At 4pm a few stragglers finally left, and I helped the volunteers at the ticket table pack up. Closing the gate behind me, shirt stuck to my skin, I walked the paths slowly and deliberately as if I never had before, surprised and charmed along the way. You bet I’d do this again. But first let me move this piece of mulch a foot to the left.

Benjamin Vogt is the author of Afterimage: Poems (SFA Press, May 2012), and two unpublished manuscripts: a mix of short essays, Sleep, Creep, Leap: The First Three Years of a Nebraska Garden, and a memoir, Morning Glory: A Story of Family and Culture in the Garden. His writing has recently appeared in ISLE, Orion, The Sun, and Verse Daily. Benjamin has a Ph.D. from the University of Nebraska and an M.F.A. from The Ohio State University. He lives in Lincoln, NE where he runs Monarch Gardens and teaches at UNL.

Thanks so much, Benjamin! For more of his work, visit him at bevogt.com, or on his blog, The Deep Middle.

{ 6 comments… read them below or add one }

1 Mary @ Going Native March 16, 2012 at 12:09 pm

Beautiful garden and great writing.

2 Christopher C NC March 16, 2012 at 1:38 pm

In just four years a garden can be that thick and Lush? Piece of cake when you’re starting from a blank plot of grass. Try that when you already have the Lush and it is in desperate need of editing and organizing.

3 Blackswampgirl Kim March 16, 2012 at 6:05 pm

You’re so brave to have put your garden on tour! I would probably be walking alongside everyone, apologizing every four feet for something that I saw out of place but which they wouldn’t have even noticed otherwise… and I would single-handedly ruin it for them. lol.
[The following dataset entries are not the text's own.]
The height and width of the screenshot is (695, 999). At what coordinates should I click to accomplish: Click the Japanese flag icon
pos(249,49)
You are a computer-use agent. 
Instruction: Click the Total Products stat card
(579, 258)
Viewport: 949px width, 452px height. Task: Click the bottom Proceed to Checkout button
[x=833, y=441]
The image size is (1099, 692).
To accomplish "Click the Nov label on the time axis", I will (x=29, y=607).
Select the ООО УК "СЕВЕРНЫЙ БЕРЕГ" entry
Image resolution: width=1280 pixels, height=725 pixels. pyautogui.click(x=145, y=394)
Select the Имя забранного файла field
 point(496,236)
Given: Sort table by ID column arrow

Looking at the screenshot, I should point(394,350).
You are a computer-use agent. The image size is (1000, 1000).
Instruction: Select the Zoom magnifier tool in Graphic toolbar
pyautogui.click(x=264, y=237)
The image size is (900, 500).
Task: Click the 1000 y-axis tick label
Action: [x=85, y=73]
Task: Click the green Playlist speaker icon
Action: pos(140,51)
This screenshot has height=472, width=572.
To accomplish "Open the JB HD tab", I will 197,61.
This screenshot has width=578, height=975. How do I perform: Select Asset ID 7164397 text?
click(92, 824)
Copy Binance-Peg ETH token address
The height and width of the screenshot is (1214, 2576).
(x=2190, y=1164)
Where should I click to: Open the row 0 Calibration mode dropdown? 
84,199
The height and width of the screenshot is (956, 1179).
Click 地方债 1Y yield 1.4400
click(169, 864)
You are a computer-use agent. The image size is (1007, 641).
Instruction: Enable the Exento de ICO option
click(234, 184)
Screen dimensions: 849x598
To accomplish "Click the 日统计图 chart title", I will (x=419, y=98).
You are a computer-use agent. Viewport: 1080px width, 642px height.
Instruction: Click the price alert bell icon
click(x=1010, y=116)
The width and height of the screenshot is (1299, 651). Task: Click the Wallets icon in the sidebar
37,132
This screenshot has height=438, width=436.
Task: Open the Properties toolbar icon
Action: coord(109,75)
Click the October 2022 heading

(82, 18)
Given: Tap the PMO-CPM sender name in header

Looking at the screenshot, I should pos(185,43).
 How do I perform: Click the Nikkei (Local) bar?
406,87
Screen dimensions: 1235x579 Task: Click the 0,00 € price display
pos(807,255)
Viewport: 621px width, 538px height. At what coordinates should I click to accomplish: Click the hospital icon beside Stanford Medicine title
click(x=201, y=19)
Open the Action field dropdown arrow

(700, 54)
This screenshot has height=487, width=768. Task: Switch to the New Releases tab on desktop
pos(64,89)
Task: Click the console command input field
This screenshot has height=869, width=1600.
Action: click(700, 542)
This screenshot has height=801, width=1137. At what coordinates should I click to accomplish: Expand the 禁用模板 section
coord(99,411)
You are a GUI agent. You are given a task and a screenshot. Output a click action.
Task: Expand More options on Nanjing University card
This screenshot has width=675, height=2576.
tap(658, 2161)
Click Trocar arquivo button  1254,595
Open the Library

Plus, I couldn’t handle the stress of getting ready. Leslie of “Growing a Garden in Davis” stopped by a couple of years ago, and I almost had a panic attack the day before. (I’m just barely exaggerating there.)

4 Sara March 19, 2012 at 6:28 am

Absolutely beautiful. I can’t wait until warmer weather!

5 Evelyn Hadden March 27, 2012 at 8:34 pm

Such lyrical writing, and how wonderful that you were able to introduce visitors to some of our rewarding and charismatic native plants. Your garden looks amazing!

6 Spence April 18, 2012 at 1:51 pm

I can’t wait for it to get warmer too. I like your garden because it looks so natural!